FINDING OUT WHERE THE MONEY IS GOING: Yesterday, AIG also revealed the names of dozens of the big banks it has paid off with the bailout money. The Washington Post reports, "The disclosure, which the company said was made after consulting the Federal Reserve, revealed that AIG paid more than $75 billion in the final months of 2008 to numerous domestic and foreign banks, as well as to various U.S. municipalities." Major recipients included Goldman Sachs, Deutsche Bank, Merrill Lynch, Morgan Stanley, and Bank of America. Approximately $12 billion also "went to pay off municipalities in dozens of states for whom the firm had created complex investment agreements." The disclosure was an "about-face" for AIG, which had been resisting lawmakers' calls for increased transparency. In fact, all firms that have received money under the Troubled Assets Relief Program (TARP) have been able to escape with inadequate oversight. Bailed-out CEOs have retained their corporate jets and refused to answer questions about how they are spending taxpayer money. Just last week, a House oversight subcommittee grilled TARP watchdog Neil Barofsky on questionable investments made by bailed-out firms and what influence lobbyists have exerted. Barofsky promised officials that he would provide that information when he releases his report.

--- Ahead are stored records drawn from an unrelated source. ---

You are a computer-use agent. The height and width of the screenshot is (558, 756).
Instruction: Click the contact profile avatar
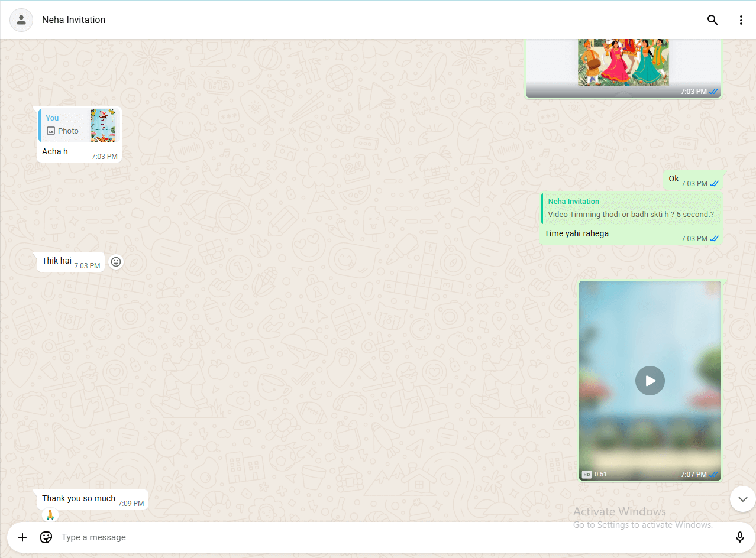(21, 20)
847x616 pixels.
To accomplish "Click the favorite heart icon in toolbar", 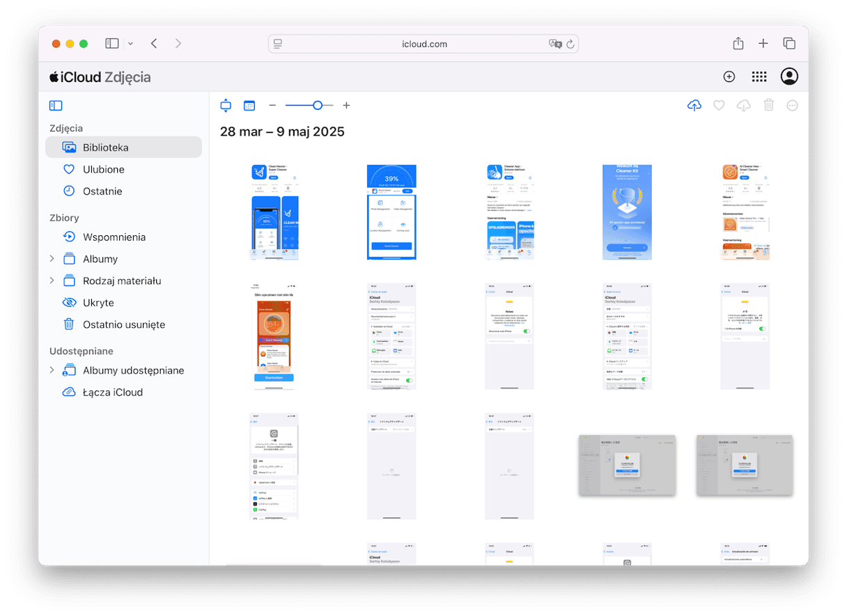I will tap(719, 105).
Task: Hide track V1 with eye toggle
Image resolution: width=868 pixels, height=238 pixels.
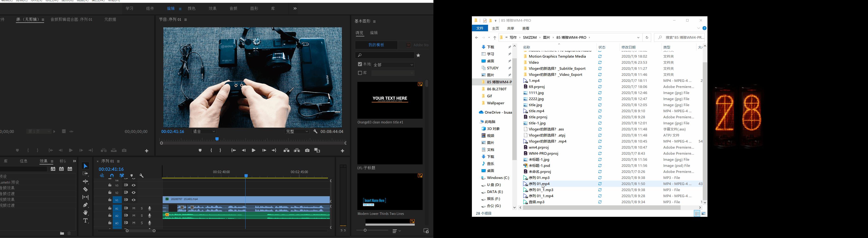Action: (x=134, y=200)
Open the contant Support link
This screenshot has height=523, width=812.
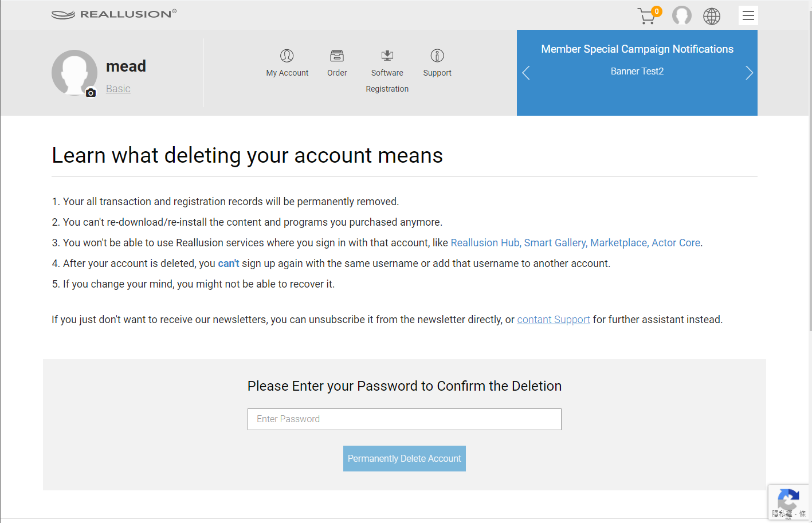553,320
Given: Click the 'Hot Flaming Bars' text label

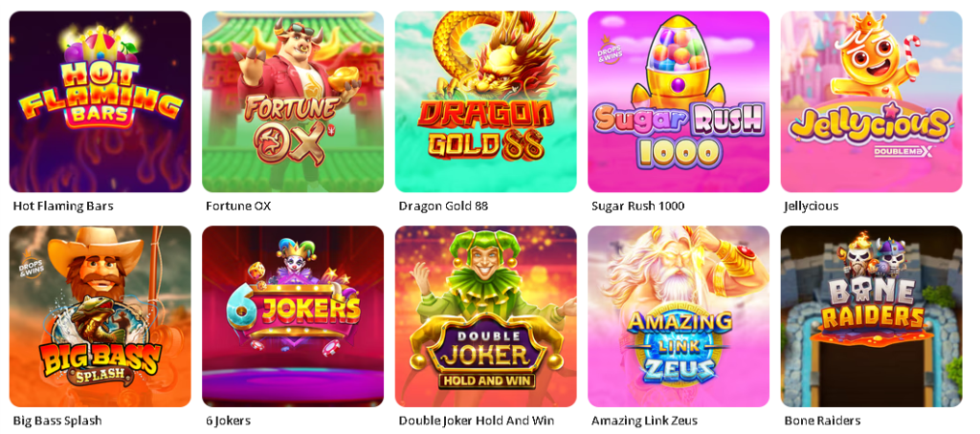Looking at the screenshot, I should pos(63,206).
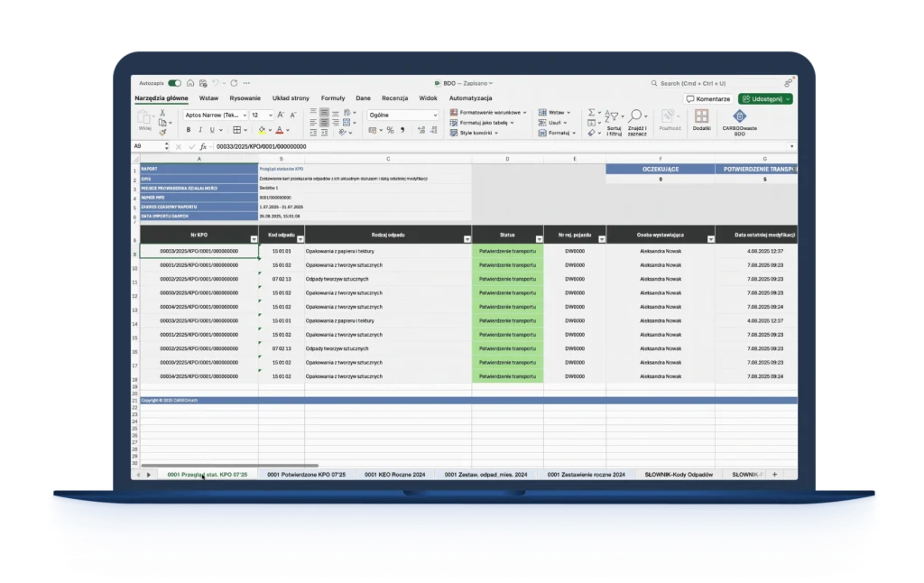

THE RATIONALIZATION FOR NATIONALIZATION: What this weekend's disclosures highlight is the shortcomings of the Treasury's current strategy to prop up the financial system. Basically, the federal government continues to pump billions of dollars into these institutions without receiving full control over how taxpayer dollars are spent in return. Bank nationalization has been floated by people such as Krugman and NYU economist Nouriel Roubini, to former Fed chairman Alan Greenspan and Sen. Lindsey Graham (R-SC). Geithner, however, has so far refused to say that nationalization is on the table. But it should be. "The American taxpayer would be ill-served to receive anything less for putting in the vast amount of money needed to restructure and recapitalize [the banks]," explained Adam Posen, Deputy Director of the Peterson Institute for International Economics. "And the American taxpayer, just like any acquirer of distressed assets, deserves to reap the upside from their eventual resale." Geithner has put forward a plan to subject the country's 20 biggest banks to "stress tests," in order to assess whether they have the resources to survive. Krugman has explained that these tests could be the key for an administration move toward nationalization, by "not hid[ing] the results when a bank fails the test, making a takeover necessary." As the Wonk Room's Pat Garofalo has written, "Geithner's public-private investment fund may get toxic assets off the banks' books," but it also depends on Wall Street "being willing to buy the junk currently clogging up the banks. And the longer nationalization is delayed, the longer the solvency of the entire banking system will be in question. Thus, more good banks will get dragged down into the mud with the bad."